Uma perspetiva diferente da cidade, vista de um lugar que ninguém quer visitar. A fotografia foi obtida na parte frontal do Hospital dos Marmeleiros que definha a cada dia e que dizem acelerar partidas para quem tem a infelicidade de lá ir parar.
A alegria que vemos neste dia de sol e cores encantadas contrasta com o momento que havia presenciado momentos antes da passagem para o desconhecido de uma pessoa amiga que as agruras da vida terão acelerado a viagem que ninguém quer fazer.
Seja como for, gosto deste registo de uma flor selvagem, com espinhos bem perto e com a cidade baixa lá ao fundo, onde ainda se vê o navio Lobo Marinho que regressa de mais uma viagem ao Porto Santo.

Recentemente coloquei aqui uma fotografia onde evidenciava unicamente a casa que mostro aqui à direita. Hoje apresento uma outra, moderna, que tira partido da localização privilegiada do local que referi no post anterior. A comparação entre as duas casas resulta num grande contraste em toda a linha.
Fiz esta fotografia bem cedo esta 5.ª feira. Conciliei um luar de encantar com uma noite sem nuvens e com o céu todo estrelado. O dia não tardaria a nascer enquanto no Porto do Funchal o navio de cruzeiros Mein Schiff 4, que chegara no final do dia anterior, ajudava a compor este bonito quadro da cidade do Funchal visto de leste para oeste.

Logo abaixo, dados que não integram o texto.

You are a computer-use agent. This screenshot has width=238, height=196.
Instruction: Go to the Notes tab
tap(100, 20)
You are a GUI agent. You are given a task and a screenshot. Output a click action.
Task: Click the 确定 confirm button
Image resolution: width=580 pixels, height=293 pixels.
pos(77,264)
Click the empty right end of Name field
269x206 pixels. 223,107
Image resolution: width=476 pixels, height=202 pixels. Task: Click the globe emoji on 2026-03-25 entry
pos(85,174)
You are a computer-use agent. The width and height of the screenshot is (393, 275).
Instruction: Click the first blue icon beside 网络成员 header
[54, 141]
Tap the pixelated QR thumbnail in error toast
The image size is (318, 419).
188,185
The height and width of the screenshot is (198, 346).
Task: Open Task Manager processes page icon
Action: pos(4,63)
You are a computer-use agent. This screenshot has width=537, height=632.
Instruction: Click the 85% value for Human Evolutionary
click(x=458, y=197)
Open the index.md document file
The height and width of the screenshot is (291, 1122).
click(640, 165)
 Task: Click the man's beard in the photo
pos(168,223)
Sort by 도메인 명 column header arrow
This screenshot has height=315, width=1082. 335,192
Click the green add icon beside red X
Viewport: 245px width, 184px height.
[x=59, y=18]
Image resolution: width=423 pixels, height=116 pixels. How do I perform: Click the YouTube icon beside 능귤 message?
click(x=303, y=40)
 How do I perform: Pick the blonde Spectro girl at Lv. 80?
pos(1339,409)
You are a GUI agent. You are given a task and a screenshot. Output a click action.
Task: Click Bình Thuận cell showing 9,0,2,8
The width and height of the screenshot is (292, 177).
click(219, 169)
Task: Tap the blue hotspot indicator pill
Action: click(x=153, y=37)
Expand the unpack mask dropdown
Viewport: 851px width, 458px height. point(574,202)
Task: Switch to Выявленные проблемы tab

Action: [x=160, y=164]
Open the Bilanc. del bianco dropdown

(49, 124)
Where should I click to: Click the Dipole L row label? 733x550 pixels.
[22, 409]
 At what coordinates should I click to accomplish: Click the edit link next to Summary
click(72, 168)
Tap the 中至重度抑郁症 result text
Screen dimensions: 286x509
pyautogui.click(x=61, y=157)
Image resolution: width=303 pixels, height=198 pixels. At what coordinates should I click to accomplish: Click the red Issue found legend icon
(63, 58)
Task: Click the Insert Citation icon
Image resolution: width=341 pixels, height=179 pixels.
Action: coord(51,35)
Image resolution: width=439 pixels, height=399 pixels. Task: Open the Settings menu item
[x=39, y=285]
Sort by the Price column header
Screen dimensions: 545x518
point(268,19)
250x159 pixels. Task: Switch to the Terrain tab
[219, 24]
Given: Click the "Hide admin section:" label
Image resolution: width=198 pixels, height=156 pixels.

A Estátua da Autonomia é uma das que mais gosto no Funchal. Localizada presentemente na Praça da Autonomia, começou por estar fora da capital da ilha, junto a uma das cabeceiras do Aeroporto da Madeira, em Santa Cruz. O seu braço quase parecia tocar nos aviões que aterravam. Ali foi colocada no dia 1 de julho de 1987, o Dia da Região Autónoma da Madeira.
Pouco tempo depois, em maio de 1990, o Governo Regional decidiu transferir esta obra-prima de Ricardo Veloza para o local onde ainda hoje se encontra. No entanto, em 2012 foi retirada para que pudessem fazer as obras nas fozes das duas ribeiras que antes chegavam ao mar separadas: a de João Gomes e a de Santa Luzia. Só voltaria à praça dois anos depois, em setembro de 2014, depois de ter estado em “retiro”, deitada, no Parque de Máquinas da Cancela.
A estátua carateriza-se por ser esculpida em bronze e placas de betão. Representa uma mulher que irrompe, simbolizando a autonomia do arquipélago arrancada a ferros.

Conjunto de edifícios no Largo do Pelourinho. Evidencia-se o da Insular, adquirido recentemente por Avelino Farinha. Admite-se que o empresário venha a construir naquele amplo espaço um hotel de cidade com muito charme. A ser seguido este caminho será um Savoy, atendendo aos três hotéis que já tem com essa marca e mais um que está em construção, o Savoy Palace. Talvez o Savoy Pelourinho.